Le echo trece años. Ni uno más ni uno menos. Empezando a hormonar. Esa edad basturrona en que los adolescentes se comportan como brutos entre ellos y como avergonzados entre los adultos. En su barbilla/ bebiendo sin mascarilla/ dos granos despachurrados/ le delatan como pajillero consumado. Me gusta versar con ripios. Se han sentado, su madre y él, enfrente de mí. El muchacho, tímido, no aparta su mirada del móvil por cuya pantallita sus dedos saltan ágiles como sábalos de río. Calzones cortos, a media pierna, y una camiseta del Barsa componen su juvenil indumentaria. Es su primer día. Resulta chocante un muchacho entre tanto vejestorio. Si está aquí, en espera de radioterapia, está claro que sufre un cáncer. Puede ser un linfoma de Hodgkin, un tumor renal (nefroblastoma, nada raro en jóvenes) o un sarcoma de Ewing... Una putada en cualquier caso. Estoy por meterme con él y su camiseta, pero alguien se me adelanta.
Nos conocemos todos en la sala de espera, somos siempre los mismos a la misma hora: un guiri alto y calvo y serio, que se pasa todo el rato leyendo; dos mujeres ya entradas en edad, con sus respectivos pañuelos en la cabeza a lo bandolero, y de un aspecto estupendo; una mujer guapa y hermosa, jaquetona ella, caballo grande; dos ancianos algo desmejorados con sus vestimentas camperas; un hombre grueso y quejica, de esos que protestan por todo, hasta de tener un puñado de tábarros en el culo; otro hombre de mi edad, más o menos, que viene en ambulancia desde Teba, y que es la alegría de la casa. Y yo, que poco a poco voy entrando en escena.

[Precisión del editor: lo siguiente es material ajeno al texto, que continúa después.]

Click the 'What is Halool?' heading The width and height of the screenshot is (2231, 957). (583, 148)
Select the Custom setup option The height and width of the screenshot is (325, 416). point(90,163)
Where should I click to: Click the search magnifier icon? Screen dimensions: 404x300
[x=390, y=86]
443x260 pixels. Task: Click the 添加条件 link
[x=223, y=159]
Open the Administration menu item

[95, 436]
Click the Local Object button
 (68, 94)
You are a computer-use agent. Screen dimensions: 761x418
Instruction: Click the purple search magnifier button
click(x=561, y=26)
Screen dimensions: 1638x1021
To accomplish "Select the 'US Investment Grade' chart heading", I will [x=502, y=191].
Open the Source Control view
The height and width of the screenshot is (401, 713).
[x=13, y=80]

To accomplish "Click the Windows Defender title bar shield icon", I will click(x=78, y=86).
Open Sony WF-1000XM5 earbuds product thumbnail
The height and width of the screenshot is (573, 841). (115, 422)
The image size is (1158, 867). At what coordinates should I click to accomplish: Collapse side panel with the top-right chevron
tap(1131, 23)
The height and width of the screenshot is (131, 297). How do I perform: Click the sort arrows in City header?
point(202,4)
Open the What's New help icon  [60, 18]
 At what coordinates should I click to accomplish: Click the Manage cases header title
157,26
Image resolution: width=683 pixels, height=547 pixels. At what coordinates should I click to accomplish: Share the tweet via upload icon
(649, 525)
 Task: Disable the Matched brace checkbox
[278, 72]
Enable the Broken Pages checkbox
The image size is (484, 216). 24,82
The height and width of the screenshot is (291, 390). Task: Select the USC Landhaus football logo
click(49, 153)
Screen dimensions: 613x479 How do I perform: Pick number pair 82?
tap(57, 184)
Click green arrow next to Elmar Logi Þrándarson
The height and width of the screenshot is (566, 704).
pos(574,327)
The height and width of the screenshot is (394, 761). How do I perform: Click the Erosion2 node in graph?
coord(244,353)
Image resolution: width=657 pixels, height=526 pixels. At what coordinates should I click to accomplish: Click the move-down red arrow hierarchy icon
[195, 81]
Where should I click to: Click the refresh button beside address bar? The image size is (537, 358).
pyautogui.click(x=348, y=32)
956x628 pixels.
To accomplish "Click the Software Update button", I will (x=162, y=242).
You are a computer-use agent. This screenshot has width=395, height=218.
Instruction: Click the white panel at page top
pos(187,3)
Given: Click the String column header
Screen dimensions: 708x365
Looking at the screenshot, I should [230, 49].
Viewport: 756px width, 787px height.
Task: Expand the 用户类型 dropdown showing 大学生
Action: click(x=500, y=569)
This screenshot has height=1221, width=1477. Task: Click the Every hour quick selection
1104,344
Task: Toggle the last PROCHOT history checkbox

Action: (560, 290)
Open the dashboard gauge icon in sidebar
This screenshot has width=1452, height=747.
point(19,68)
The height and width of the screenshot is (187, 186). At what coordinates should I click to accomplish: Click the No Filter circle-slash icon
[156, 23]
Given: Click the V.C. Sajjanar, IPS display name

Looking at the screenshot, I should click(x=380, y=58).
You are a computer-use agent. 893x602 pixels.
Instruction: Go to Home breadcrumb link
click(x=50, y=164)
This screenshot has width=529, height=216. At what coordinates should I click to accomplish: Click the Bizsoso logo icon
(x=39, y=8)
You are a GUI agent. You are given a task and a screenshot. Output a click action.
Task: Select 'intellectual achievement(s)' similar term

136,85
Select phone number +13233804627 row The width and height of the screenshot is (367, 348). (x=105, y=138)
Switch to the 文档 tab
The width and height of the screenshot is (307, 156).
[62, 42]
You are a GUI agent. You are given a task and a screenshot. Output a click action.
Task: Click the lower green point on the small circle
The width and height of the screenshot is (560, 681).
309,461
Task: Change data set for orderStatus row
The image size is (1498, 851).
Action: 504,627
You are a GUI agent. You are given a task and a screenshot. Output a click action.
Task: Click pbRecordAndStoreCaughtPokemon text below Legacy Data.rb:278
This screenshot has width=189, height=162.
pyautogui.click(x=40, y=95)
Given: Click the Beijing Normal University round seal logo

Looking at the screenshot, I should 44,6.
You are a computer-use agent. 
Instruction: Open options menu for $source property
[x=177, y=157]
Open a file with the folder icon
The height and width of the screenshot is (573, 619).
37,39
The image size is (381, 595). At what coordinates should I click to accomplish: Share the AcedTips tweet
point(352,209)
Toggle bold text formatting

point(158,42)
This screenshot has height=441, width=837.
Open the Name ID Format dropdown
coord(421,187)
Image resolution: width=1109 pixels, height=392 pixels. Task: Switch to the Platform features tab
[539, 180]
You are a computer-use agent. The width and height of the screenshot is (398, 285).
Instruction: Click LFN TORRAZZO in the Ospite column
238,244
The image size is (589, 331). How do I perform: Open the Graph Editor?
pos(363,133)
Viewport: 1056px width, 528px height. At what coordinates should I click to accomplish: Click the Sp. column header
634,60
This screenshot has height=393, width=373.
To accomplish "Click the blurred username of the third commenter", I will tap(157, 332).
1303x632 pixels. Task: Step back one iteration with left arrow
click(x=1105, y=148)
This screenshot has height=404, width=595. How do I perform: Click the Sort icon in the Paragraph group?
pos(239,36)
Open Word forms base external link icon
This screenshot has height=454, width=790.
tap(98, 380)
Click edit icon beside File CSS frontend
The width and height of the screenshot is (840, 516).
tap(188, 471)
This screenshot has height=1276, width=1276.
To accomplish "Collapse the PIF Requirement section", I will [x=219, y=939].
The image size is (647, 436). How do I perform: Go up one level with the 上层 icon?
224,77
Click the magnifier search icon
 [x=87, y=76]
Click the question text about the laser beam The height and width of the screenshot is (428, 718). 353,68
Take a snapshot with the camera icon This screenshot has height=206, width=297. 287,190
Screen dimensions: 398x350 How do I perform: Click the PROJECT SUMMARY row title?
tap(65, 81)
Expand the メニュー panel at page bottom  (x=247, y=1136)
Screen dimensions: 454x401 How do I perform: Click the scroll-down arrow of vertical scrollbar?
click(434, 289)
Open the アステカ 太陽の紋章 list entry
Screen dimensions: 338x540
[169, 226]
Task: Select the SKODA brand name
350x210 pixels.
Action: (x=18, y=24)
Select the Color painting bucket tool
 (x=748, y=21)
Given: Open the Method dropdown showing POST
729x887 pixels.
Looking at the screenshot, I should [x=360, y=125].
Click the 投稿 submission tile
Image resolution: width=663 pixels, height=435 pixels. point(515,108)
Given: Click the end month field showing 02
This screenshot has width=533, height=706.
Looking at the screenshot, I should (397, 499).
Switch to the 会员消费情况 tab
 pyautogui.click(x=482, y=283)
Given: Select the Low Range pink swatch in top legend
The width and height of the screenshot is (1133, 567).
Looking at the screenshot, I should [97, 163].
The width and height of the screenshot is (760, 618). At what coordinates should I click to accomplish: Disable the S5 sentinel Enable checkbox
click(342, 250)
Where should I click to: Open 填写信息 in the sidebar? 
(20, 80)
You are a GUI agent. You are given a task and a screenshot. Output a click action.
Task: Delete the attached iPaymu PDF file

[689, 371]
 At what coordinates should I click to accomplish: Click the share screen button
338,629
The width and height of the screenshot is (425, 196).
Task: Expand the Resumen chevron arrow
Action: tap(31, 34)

El hombre simpático, el de Teba, se levanta y se acerca al muchacho.
-Hola, chaval, ¿puedo tocarte la camiseta? -le pregunta con toda la guasa. El muchacho lo mira como si tuviera delante a un enajenado. Ante la risa de los demás, accede.
-Vale, como usted quiera - responde serio.
-¿Es del Barsa, verdad?
Y acto seguido, pasa su mano por la espalda del muchacho rozando apenas la camiseta. En un momento determinado, y ante la general sorpresa, retira su mano de manera brusca y rápida.
-Macho, macho -se dirige a la concurrencia-, ¡¡pos no que me ha dao un calambraso, la mu cabrona!!!...
Ahora, el muchacho no puede aguantar la risa y se suma al coro de guasa de toda la sala.
Me gustan las personas que tienen esa habilidad natural de romper el hielo; que poseen el don de la oportunidad; que conocen los secretos del hacer reír sin molestar; que han sido tocadas con la varita de la sensibilidad y la empatía. Siempre he procurado caminar por ese sendero de optimismo aun a costa de bastantes imprudencias.
Y me disgusta mucho, me entristece, la enfermedad en la gente joven. No pega. No pega ese muchacho en esta sala. Ni pega una sala entera ocupada por muchachos. No. Viendo la energía y la salud que derrochan mis nietos siente uno cargo de conciencia por estos jovencitos y niños que tan chicos ya tienen que cargar con el pesado fardo de la enfermedad. No hay derecho. Para eso estamos los viejos, para aguantar lo que nos venga. Hemos vivido lo nuestro y sabemos lo que ahora nos toca. Y lo aceptamos con desigual gallardía, unos más, otros menos. Pero los muchachos en flor... No y mil veces no. La Naturaleza, Dios de Espinoza, se ha equivocado en este asunto concreto. Si, por ahora, es ley de vida el enfermar y el morir, debería dejarnos vivir sanos y salvos hasta... qué digo yo, pongamos los setenta. Y de ahí en adelante que nos eche a los leones. Ojalá termine pronto y con éxito el calvario de este jovencito y el de su familia. Manque sean del Barsa.
-Perdona, chaval -sigue el de Teba-, es que en mi pueblo semos tos del Madrid.